[Exercise brief]: Start at the line below containing "Click the green swatch for AC Voltage:2" and stop at the line containing "Given: Click the divider". Repeat every line of that stretch exactly, and nothing outside it.

[Material for this exercise]:
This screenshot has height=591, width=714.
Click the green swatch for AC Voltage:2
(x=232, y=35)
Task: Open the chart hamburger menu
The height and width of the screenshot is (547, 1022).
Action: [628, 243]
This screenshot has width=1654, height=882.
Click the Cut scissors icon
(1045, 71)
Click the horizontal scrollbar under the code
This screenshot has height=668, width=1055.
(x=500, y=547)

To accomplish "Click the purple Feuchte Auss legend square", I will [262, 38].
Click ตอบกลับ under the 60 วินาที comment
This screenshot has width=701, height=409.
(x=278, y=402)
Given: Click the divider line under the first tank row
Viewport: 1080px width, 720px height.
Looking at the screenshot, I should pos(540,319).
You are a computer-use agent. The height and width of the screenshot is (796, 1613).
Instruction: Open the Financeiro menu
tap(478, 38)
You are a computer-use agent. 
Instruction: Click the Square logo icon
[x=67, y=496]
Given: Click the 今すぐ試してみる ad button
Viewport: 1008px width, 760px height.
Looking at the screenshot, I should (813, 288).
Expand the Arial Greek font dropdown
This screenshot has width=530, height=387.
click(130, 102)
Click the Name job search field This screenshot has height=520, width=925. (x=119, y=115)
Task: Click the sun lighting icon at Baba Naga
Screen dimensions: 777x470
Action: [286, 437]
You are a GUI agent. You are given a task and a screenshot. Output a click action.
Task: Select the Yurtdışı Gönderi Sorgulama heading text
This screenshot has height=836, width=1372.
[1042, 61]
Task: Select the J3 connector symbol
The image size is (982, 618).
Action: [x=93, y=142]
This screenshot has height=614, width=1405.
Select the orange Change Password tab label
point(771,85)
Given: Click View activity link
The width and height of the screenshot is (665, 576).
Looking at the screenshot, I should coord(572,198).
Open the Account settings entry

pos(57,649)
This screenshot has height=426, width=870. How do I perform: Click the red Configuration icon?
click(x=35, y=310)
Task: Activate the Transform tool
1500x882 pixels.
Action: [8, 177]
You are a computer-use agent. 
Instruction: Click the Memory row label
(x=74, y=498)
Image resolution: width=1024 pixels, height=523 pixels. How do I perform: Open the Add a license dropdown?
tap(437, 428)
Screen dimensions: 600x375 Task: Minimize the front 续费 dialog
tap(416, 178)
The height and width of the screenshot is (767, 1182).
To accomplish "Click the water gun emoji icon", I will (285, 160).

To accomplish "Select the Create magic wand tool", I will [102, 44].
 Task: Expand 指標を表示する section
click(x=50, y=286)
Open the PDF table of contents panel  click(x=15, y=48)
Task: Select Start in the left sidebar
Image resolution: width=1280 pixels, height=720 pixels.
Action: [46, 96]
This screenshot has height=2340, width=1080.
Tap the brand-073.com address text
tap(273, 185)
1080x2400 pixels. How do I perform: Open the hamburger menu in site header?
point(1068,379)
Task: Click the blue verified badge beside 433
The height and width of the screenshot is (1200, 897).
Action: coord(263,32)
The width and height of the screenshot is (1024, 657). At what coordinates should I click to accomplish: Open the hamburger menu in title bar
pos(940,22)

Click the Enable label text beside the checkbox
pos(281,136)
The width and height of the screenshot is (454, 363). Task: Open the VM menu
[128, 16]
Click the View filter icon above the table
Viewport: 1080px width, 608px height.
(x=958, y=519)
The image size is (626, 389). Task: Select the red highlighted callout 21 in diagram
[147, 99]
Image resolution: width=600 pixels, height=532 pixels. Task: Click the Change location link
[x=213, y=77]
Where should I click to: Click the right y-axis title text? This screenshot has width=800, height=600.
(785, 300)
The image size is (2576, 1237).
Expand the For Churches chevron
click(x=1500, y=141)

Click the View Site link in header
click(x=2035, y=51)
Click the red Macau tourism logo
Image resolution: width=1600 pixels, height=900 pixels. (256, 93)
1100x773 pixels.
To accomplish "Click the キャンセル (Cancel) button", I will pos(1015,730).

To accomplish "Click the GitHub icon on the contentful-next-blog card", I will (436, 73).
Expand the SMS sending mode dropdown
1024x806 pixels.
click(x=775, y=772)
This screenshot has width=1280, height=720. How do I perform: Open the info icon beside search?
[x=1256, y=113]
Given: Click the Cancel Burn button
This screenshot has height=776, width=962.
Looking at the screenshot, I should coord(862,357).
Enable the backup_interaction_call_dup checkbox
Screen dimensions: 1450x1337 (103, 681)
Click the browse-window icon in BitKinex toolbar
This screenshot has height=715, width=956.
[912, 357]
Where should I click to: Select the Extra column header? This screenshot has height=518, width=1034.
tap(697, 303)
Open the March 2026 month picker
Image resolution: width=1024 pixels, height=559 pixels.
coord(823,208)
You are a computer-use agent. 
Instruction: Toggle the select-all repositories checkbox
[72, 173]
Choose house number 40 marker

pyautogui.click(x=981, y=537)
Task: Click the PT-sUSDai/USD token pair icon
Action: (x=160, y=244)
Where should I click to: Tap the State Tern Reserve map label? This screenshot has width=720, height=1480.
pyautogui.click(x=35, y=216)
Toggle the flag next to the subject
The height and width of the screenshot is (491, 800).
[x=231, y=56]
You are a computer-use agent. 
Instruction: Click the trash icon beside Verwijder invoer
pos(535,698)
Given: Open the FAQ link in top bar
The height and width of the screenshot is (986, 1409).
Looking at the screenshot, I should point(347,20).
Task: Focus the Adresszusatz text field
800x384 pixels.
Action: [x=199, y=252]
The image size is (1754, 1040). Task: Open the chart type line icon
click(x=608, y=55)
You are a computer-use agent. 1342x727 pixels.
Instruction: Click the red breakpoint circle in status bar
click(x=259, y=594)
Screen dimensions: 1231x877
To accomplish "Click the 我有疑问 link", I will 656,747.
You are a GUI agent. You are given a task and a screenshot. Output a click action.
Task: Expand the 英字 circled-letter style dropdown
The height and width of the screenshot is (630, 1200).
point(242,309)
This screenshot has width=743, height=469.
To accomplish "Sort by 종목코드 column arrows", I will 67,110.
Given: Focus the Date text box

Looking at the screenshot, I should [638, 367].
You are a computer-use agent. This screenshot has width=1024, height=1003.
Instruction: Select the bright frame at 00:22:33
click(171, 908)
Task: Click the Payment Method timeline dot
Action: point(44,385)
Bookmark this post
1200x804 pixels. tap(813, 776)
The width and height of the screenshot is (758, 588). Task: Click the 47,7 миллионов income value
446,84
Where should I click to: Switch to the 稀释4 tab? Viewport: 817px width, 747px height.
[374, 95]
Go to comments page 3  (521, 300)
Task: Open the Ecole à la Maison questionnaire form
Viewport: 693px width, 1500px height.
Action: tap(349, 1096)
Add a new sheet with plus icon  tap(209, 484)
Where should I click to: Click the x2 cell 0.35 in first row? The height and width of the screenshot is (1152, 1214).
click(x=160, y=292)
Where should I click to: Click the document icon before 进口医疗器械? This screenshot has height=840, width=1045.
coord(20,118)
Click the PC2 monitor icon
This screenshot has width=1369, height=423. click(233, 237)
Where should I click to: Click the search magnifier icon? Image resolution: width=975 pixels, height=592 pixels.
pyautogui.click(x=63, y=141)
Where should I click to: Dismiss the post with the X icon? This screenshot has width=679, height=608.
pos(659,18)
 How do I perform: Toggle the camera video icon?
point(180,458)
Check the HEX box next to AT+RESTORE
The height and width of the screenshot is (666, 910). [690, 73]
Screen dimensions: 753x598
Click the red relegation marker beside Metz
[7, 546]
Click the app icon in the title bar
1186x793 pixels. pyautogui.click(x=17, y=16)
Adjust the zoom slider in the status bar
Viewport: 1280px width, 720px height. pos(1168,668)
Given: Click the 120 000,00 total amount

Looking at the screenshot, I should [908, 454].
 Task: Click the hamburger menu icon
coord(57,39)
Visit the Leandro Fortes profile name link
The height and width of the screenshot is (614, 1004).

[Response to this exercise]:
Click the green swatch for AC Voltage:2
(x=232, y=35)
Task: Open the chart hamburger menu
The height and width of the screenshot is (547, 1022).
Action: [628, 243]
This screenshot has width=1654, height=882.
Click the Cut scissors icon
(1045, 71)
Click the horizontal scrollbar under the code
This screenshot has height=668, width=1055.
(x=500, y=547)

To accomplish "Click the purple Feuchte Auss legend square", I will [262, 38].
Click ตอบกลับ under the 60 วินาที comment
This screenshot has width=701, height=409.
(x=278, y=402)
Given: Click the divider line under the first tank row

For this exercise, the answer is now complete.